Bug in supplemental group matching

A bug was introduced in Sudo’s group matching code in version 1.6.9 when support for matching based on the supplemental group vector was added. This bug may allow certain users listed in the sudoers file to run a command as a different user than their access rule specifies.

Sudo versions 1.6.9 up to and including 1.6.9p19. Sudo version 1.7.0 is not affected.
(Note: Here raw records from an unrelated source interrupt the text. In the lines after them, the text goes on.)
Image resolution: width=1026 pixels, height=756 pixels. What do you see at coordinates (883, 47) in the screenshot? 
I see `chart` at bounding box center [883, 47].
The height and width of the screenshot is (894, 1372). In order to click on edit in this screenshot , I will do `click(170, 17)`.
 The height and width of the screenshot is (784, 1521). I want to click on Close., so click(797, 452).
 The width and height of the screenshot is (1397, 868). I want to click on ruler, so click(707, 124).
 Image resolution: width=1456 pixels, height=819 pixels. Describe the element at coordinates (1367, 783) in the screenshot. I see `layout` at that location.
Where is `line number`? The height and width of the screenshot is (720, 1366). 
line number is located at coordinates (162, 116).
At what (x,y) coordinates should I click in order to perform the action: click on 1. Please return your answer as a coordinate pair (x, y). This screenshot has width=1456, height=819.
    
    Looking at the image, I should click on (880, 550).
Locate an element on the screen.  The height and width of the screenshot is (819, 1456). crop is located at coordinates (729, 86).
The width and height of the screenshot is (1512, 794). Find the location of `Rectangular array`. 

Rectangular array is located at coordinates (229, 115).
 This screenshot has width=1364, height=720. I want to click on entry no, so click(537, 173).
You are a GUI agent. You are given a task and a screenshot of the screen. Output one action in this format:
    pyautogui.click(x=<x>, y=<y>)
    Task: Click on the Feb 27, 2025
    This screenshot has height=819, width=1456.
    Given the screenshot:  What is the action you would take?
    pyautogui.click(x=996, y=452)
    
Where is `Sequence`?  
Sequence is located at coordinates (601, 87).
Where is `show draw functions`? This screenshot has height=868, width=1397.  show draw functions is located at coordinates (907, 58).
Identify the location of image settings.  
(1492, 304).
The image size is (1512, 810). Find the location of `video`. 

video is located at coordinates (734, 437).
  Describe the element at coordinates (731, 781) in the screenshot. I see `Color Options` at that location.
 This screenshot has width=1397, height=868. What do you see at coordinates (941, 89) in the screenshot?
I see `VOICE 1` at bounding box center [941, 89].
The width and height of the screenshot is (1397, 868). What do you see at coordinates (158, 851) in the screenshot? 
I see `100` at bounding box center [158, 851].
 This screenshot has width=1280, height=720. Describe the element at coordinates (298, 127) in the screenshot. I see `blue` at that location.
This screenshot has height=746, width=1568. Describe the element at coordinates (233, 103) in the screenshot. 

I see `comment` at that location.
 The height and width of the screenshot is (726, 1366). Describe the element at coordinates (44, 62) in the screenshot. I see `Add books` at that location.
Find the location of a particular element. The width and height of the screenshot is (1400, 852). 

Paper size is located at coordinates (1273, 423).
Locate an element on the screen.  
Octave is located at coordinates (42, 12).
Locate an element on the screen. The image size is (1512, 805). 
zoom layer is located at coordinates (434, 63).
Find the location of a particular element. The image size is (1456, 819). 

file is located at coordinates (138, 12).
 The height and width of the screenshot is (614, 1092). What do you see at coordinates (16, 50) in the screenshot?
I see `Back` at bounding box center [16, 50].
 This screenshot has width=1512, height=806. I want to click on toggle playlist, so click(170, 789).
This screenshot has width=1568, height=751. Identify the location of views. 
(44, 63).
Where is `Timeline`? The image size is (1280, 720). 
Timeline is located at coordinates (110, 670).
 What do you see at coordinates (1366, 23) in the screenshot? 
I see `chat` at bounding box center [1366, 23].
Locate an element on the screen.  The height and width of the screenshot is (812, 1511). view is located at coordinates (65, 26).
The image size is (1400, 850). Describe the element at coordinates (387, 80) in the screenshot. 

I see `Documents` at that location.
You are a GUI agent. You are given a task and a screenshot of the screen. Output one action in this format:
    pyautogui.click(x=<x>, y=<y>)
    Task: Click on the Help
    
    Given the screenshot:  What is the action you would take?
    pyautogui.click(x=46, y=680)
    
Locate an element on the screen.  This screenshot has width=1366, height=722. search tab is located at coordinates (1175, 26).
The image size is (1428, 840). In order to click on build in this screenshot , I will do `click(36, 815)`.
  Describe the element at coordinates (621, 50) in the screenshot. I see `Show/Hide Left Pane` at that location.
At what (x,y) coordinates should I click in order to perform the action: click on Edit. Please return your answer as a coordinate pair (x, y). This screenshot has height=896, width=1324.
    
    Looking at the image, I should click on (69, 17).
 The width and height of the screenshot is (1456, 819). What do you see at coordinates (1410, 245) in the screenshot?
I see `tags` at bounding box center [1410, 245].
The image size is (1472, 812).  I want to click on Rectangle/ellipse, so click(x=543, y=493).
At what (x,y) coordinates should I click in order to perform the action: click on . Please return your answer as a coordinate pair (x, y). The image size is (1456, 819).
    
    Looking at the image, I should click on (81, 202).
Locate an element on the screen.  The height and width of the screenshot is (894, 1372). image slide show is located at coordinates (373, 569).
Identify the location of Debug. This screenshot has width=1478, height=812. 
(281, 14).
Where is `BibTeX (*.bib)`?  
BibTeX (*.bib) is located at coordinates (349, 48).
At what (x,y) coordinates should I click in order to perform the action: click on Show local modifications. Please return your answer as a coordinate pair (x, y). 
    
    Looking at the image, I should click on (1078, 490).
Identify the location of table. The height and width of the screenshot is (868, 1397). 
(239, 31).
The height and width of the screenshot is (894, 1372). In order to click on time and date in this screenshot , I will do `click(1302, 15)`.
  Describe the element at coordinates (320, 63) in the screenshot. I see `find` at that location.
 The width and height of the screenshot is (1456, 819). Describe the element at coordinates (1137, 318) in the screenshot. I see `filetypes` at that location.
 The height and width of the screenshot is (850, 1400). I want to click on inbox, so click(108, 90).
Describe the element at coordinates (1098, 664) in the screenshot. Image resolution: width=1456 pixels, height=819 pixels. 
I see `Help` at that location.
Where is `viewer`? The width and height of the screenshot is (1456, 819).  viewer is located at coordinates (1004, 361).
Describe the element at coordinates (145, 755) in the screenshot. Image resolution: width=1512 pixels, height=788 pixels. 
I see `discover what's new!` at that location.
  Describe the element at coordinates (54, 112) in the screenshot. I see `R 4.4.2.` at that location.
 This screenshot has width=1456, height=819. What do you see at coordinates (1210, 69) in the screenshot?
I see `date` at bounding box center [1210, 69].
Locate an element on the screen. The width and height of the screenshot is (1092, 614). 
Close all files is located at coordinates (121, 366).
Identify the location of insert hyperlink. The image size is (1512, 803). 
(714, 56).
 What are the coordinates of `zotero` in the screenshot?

This vulnerability has been assigned CVE-2009-0034 in the Common Vulnerabilities and Exposures database.

Given a sudoers rule like the following:

bob ALL=(%users) ALL

user “bob” should only be able to run commands as a user that is a member of the Unix group “users”.

However, due to the bug, if “bob” is himself a member of “users”, he will actually be able to run a command as any user.

The bug only impacts sudoers configurations where a Unix group is used in the RunAs list, which is (%users) in the example above.

For example, the following sudoers rule is not affected by the bug:

bob ALL = ALL

The bug is fixed in sudo 1.6.9p20 and sudo 1.7.0.

This problem was brought to my attention by Harald Koenig.

Code was added to sudo version 1.7.0 to cache the user’s supplemental group vector and use it in group matches. When this changed was back-ported to sudo version 1.6.9, the check to only use the supplemental groups when matching against the invoking user got dropped.